• [Try it] Print nothing except the line holding "Task: Click the VirusShare.com site title" and the lines that come after it in the material below, and leave the pictures out.

Information supplied Block Start

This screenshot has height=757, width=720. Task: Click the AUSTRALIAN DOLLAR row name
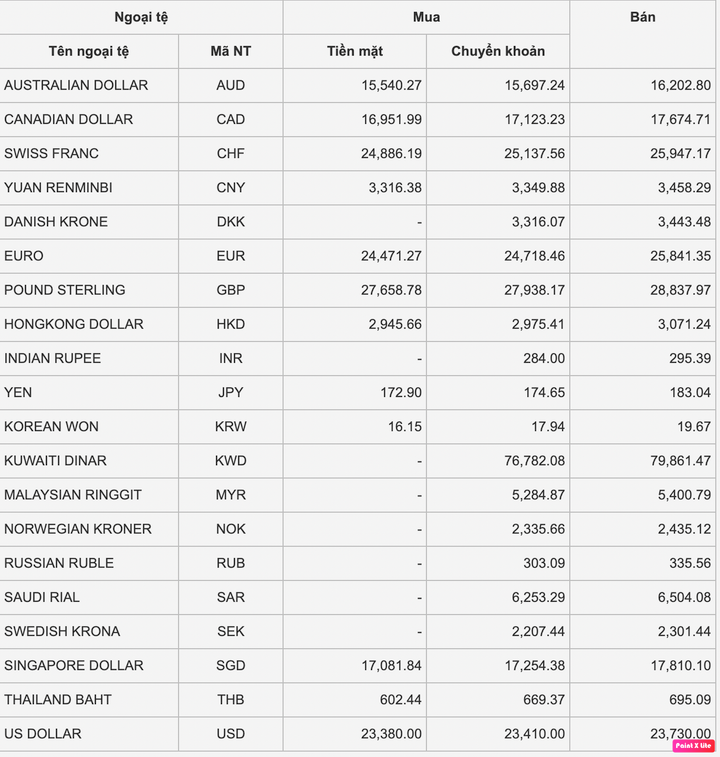(x=76, y=85)
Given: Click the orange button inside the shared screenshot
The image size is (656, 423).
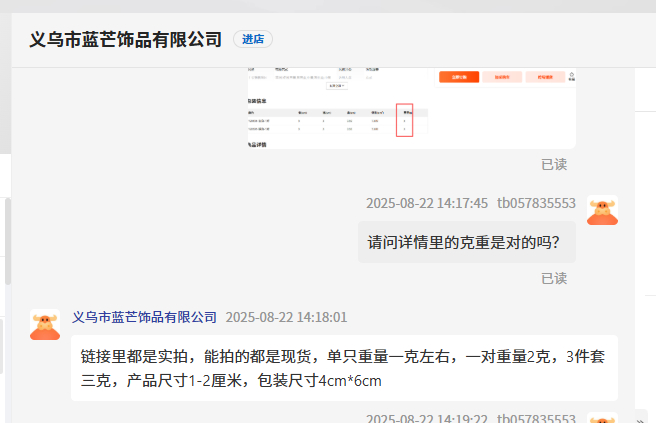Looking at the screenshot, I should (458, 77).
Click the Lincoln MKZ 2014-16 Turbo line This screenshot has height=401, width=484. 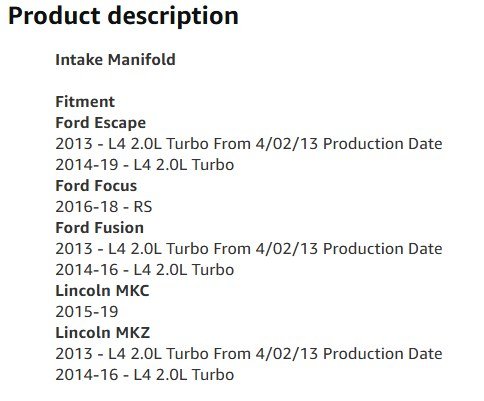(145, 375)
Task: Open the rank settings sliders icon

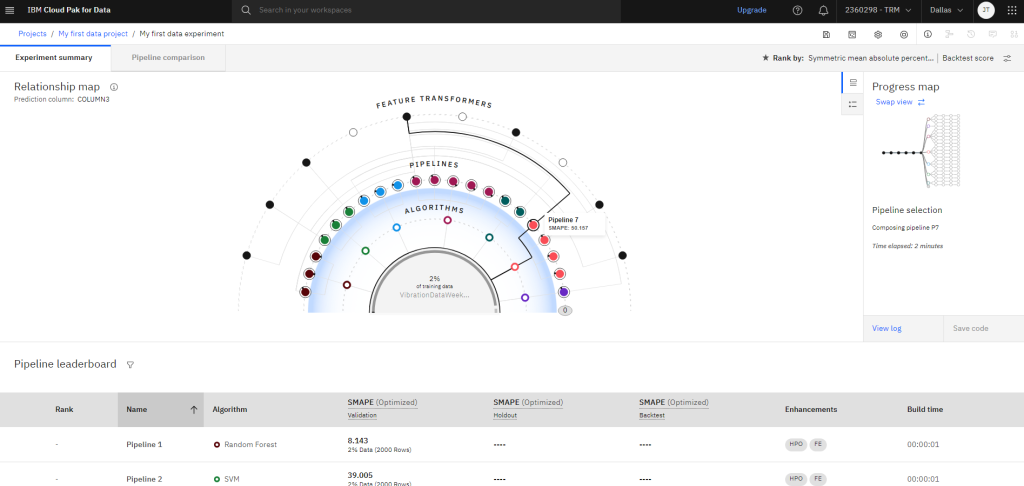Action: click(1008, 58)
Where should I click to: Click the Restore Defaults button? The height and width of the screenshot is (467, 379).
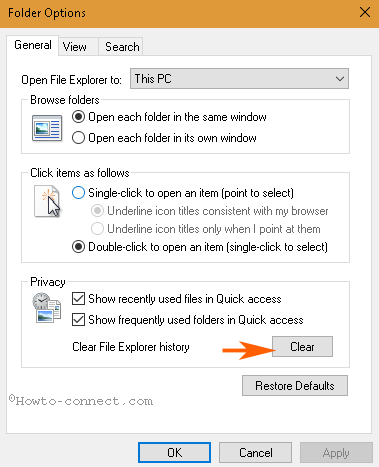coord(295,386)

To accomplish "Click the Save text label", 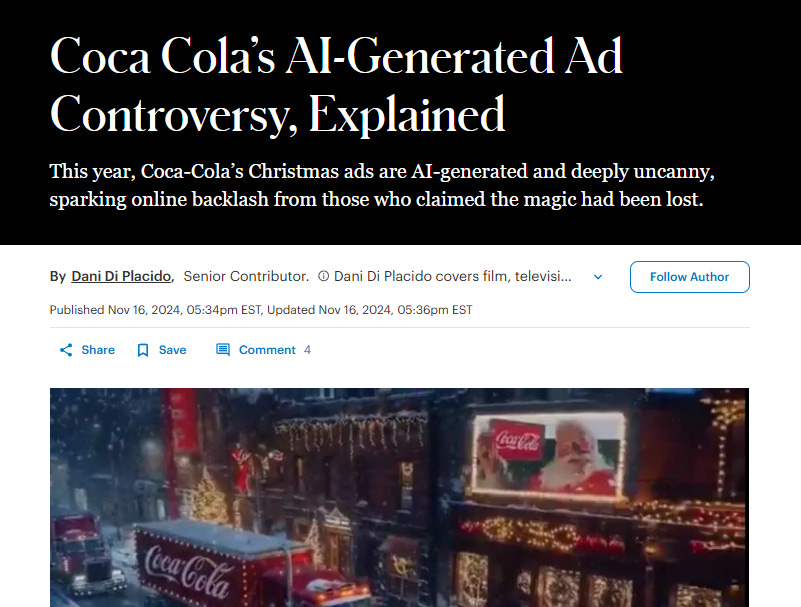I will [173, 350].
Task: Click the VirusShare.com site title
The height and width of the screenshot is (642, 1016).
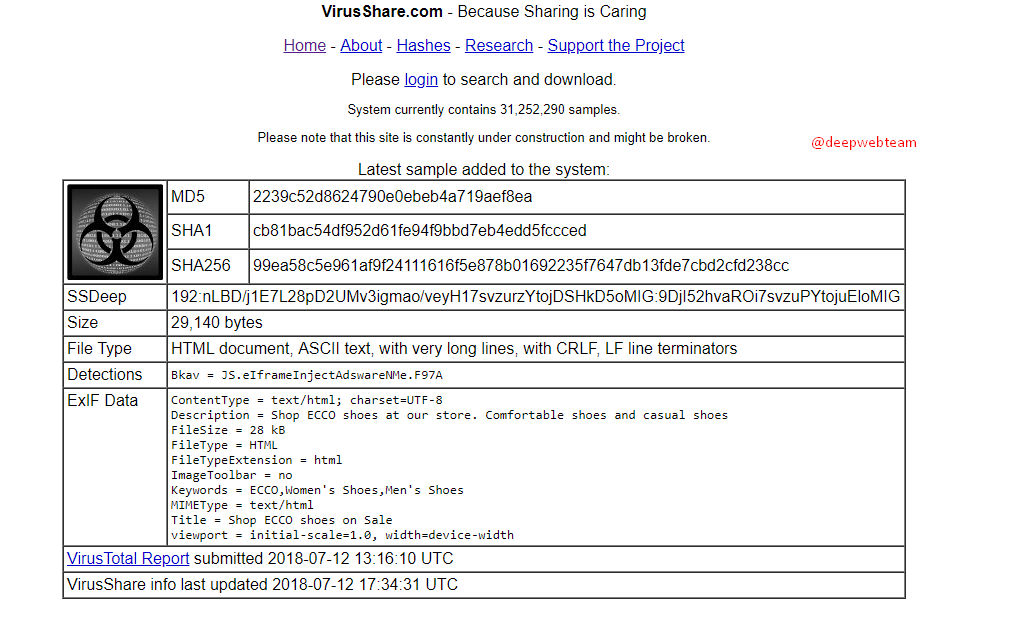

Information supplied Block End

• [Written response]
Task: Click the VirusShare.com site title
The height and width of the screenshot is (642, 1016).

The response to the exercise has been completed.